On the positive side of the ledger, China has made some progress in how it handles its fiscal affairs, relying less on shadow financing and more on local governments' bond issuance. Innovation policy has successfully made the nation more high-tech, though with a heavy state hand that has rattled policymakers abroad. Beijing has reduced barriers to portfolio investment inflows, but not outflows. And China has reduced air and water pollution since 2015, even as it continues to add coal power capacity at home and especially abroad.
But on most points China came up short. The dominance of state-owned enterprises has barely changed despite plans to prune them from commercial sectors. Credit markets remain woefully inefficient. Wage growth trails gross domestic product growth more than at any point since Xi came to power. Land reforms essential to better local governance and fairness to farmers have only barely gotten off the ground.
These reform failures share a common theme: reformers could not convince entrenched interests to tolerate the temporary instability that long-term economic progress necessitates. This was what Jack Ma may have been talking about in October 2020 when he described the financial system as a "legacy of the industrial age."
Party guidelines for the crucial 14th five-year plan once again place "reform" at the top of the agenda, second only to growth. But within Chinese economic orthodoxy, "reform" now competes with Xi's new "dual circulation" strategy, which seeks reduced reliance on foreign demand, technology, and critical inputs and more weight on domestic consumption.
The objective lesson from history is that China's economy does well when it is opened up, private business is allowed to flourish, and the state loosens its grip. This brings instability -- the flurry of corporate bond defaults seen in recent months is just a small taste of what that is likely to entail. Ultimately, however, this would benefit China's citizens and relations with the rest of the world. But, for now, the Communist Party is attached to maximizing political control even at a cost to economic, employment and productivity growth.
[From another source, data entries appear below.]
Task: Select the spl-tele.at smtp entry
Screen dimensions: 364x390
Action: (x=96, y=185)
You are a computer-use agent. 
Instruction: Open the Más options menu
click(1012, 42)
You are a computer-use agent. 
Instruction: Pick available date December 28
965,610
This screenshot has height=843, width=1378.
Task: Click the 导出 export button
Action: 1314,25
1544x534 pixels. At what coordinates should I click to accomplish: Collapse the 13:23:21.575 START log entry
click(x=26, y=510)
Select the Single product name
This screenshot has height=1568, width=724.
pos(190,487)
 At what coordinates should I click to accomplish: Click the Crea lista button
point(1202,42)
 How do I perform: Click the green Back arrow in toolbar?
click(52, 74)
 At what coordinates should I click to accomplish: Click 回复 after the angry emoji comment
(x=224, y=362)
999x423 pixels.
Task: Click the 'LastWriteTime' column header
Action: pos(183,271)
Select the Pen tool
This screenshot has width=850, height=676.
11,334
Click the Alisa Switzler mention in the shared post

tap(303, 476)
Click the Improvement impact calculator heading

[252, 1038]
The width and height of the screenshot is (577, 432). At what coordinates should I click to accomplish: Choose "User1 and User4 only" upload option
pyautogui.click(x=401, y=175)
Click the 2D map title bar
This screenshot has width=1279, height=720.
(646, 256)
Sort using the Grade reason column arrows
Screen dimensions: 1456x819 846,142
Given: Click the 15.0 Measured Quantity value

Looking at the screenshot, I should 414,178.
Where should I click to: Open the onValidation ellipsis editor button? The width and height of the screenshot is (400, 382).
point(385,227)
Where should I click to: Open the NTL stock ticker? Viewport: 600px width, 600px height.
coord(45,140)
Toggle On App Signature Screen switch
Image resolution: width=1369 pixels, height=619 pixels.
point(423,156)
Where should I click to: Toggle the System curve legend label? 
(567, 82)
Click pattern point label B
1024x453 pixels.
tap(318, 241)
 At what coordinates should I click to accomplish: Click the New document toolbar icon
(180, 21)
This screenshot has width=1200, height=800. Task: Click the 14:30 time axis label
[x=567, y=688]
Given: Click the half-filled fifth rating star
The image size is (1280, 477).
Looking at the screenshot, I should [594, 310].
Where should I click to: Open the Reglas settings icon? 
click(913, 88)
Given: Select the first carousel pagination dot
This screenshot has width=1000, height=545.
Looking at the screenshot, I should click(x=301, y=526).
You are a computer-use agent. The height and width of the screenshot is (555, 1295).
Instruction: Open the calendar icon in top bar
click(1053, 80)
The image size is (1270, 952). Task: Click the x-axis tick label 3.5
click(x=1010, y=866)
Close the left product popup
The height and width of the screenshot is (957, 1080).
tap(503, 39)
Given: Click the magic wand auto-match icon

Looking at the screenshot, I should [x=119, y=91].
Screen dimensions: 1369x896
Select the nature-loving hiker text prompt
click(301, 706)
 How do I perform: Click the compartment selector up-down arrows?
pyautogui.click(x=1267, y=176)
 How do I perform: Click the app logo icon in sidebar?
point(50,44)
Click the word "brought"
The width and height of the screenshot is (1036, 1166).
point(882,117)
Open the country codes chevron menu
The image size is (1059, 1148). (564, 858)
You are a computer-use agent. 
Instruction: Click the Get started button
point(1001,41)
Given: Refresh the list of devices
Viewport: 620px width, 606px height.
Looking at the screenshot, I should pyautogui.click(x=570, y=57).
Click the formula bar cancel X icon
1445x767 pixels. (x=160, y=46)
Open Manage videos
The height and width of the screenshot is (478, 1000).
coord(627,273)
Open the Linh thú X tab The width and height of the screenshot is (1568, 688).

In reality, China's economy is not a robust fortress. Top-down solutions are appropriate in a pandemic but will be a hurdle, not a boon, for future growth. State-owned enterprises are resurgent and dual circulation emphasizes untested self-reliance over the known benefits of openness and international markets.
State power to stabilize growth also means the power to subjugate all rival sources of influence. What was to be the world's largest IPO coming-out party for a private Chinese innovation juggernaut -- financial technology leader Ant Group -- was abruptly halted, and the company instead put under severe anti-monopoly investigation. This is not the model of growth Beijing trumpeted a few years ago.
Many observers think China's model of authoritarian capitalism is unstoppable. That is not the case. Beijing's divergence from the market reform project it long pursued is altering its future potential. It is also a fundamental driver behind shifting international sentiment in a number of countries about engagement with China.
President Biden's foreign policy team is analyzing this reality carefully and does not believe China can inextricably rise without continuing economic reform -- any more than the United States can preserve its own national power without protecting and advancing America's long-standing traditions of liberal democracy and liberal capitalism.